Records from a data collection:

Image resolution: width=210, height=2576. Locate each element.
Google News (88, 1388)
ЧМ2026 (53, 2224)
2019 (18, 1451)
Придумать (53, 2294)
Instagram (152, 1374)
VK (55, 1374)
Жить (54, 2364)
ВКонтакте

### Assignment
Output every record above exactly as it appears.

### Your solution
Image resolution: width=210, height=2576. Locate each element.
Google News (88, 1388)
ЧМ2026 (53, 2224)
2019 (18, 1451)
Придумать (53, 2294)
Instagram (152, 1374)
VK (55, 1374)
Жить (54, 2364)
ВКонтакте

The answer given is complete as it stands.